Applied Scientist - LLM, Alexa Conversational Modelling Intelligence
Role details
Job location
Tech stack
Job description
As an Applied Scientist II in the Alexa Conversational Modelling Intelligence team within Alexa AI, you will drive model post-training for Large Language Models that power Alexa+. You'll adopt and adapt state-of-the-art techniques - including supervised fine-tuning, reinforcement learning, preference optimization, and knowledge distillation - running rigorous experiments and translating findings into production-ready solutions that directly improve the customer experience for millions of users worldwide.
You will own the full model development cycle from data curation through training, evaluation, and deployment. Your day-to-day will involve developing evaluation methods and metrics, diagnosing model defects, optimizing model training pipelines, and iterating on recipes to move concrete quality and efficiency benchmarks. You'll write clean, reproducible code, contribute to shared tooling, and collaborate closely with scientists and engineers to bring models from experimentation to scale.
You are technically curious, experiment-driven, and motivated by real customer impact. You are an expert in LLM post-training. You will also advance the state of the art by publishing at top-tier NLP/ML conferences (ACL, EMNLP, NeurIPS, ICML, ICLR) - contributing to the broader research community while grounding your work in measurable outcomes.
Key job responsibilities
- Own the full model development cycle - from data curation through training, evaluation, and deployment.
- Develop and apply post-training techniques: supervised fine-tuning, reinforcement learning, preference optimization, and knowledge distillation.
- Build evaluation methods and metrics, and diagnose model defects to target the highest-impact improvements.
- Optimize model training pipelines and iterate on recipes to move concrete quality and efficiency benchmarks.
- Write high-quality documentation on methods and experiment outcomes, and communicate findings clearly to stakeholders.

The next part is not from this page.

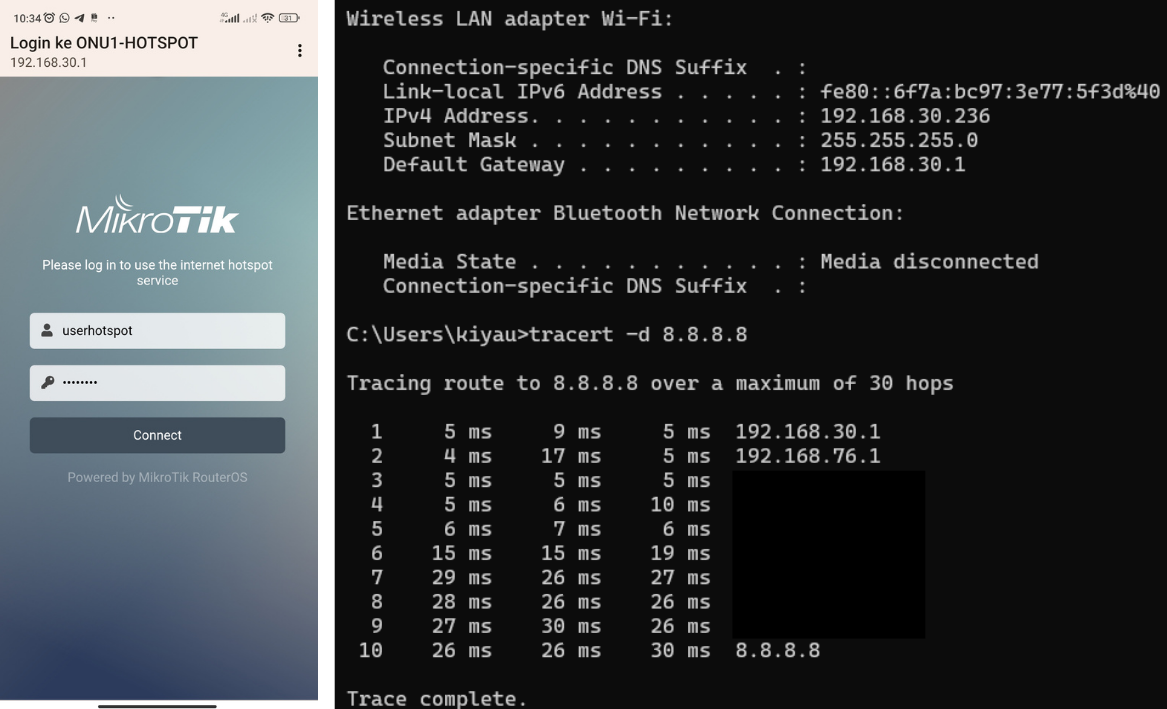This screenshot has height=709, width=1167.
Task: Click the user icon in username field
Action: click(47, 331)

A day in the life Post-training is one of the most active frontiers in LLMs right now. The field has moved from scaling pretraining to getting more out of models afterward through RL, reasoning recipes, and preference optimization. You'll work on these techniques directly, on a product used by millions of customers every day. A typical day: review overnight training runs and dashboards, dig into model defects to form hypotheses, then curate data and iterate on a recipe, improving shared tooling along the way. You'll sync with scientists and engineers to unblock the path to production, and write up your findings for stakeholders. It's fast-moving - a good idea can reach millions of customers within weeks.

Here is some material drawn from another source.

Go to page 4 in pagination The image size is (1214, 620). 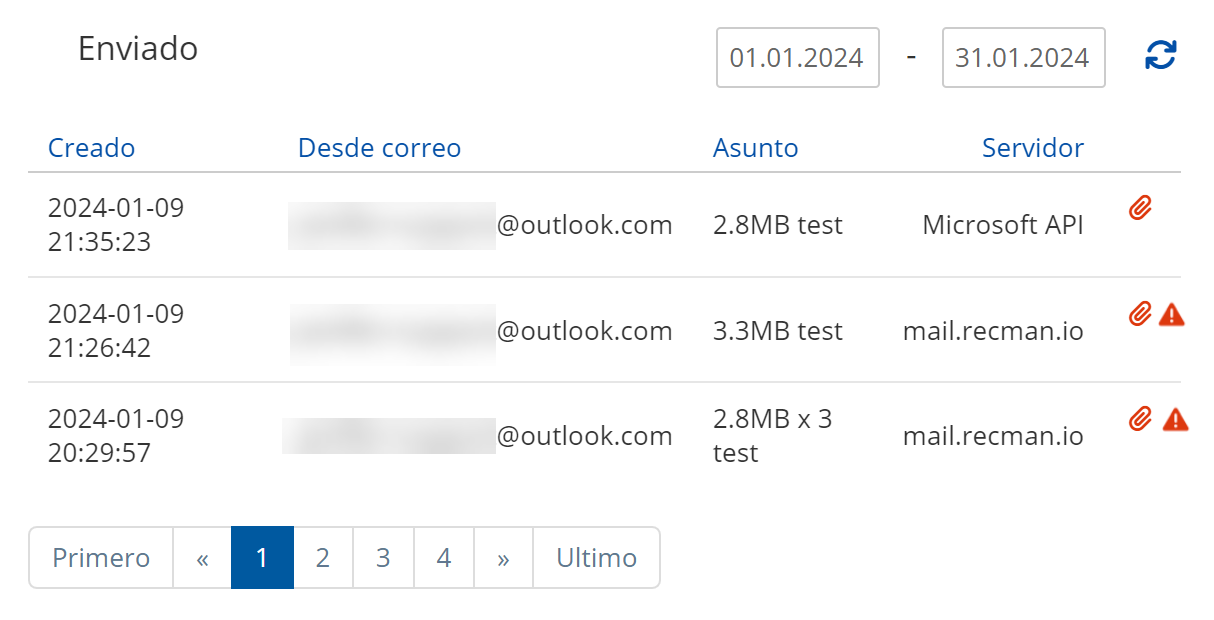[x=444, y=557]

About the team The Alexa Conversational Modelling Intelligence team builds industry-leading LLM-based conversational technologies that customers love. Our mission is to push the envelope in LLMs for Alexa to deliver the best-possible customer experience. As an Applied Scientist, you'll contribute directly to that mission through model development and experimentation.
Requirements
PhD in computer science, machine learning, engineering, or related fields
- Knowledge of at least one programming language such as Java, C#, JavaScript, Python, Ruby or Perl
- Experience in designing experiments and statistical analysis of results
- Hands-on experience building, training, and evaluating LLMs.
Preferred Qualifications
- Have publications on top-tier conferences, such as CVPR, ICCV, ECCV or NeurIPS
- Experience working with large, complex data sets
- Experience working effectively with science, data processing, and software engineering teams
- Experience in written and verbal communication skills to communicate with technical and non-technical audiences, including senior leadership
- Experience building and deploying LLM solutions in production or at scale.
- Hands-on experience with Large Language Models training and fine-tuning via pre-training, SFT, and/or RLHF/preference optimization.
- Experience with LLM evaluation - building benchmarks, LLM-as-a-judge, or defect/quality analysis.
- Familiarity with modern training/inference infrastructure (e.g., distributed training, RL frameworks, model serving).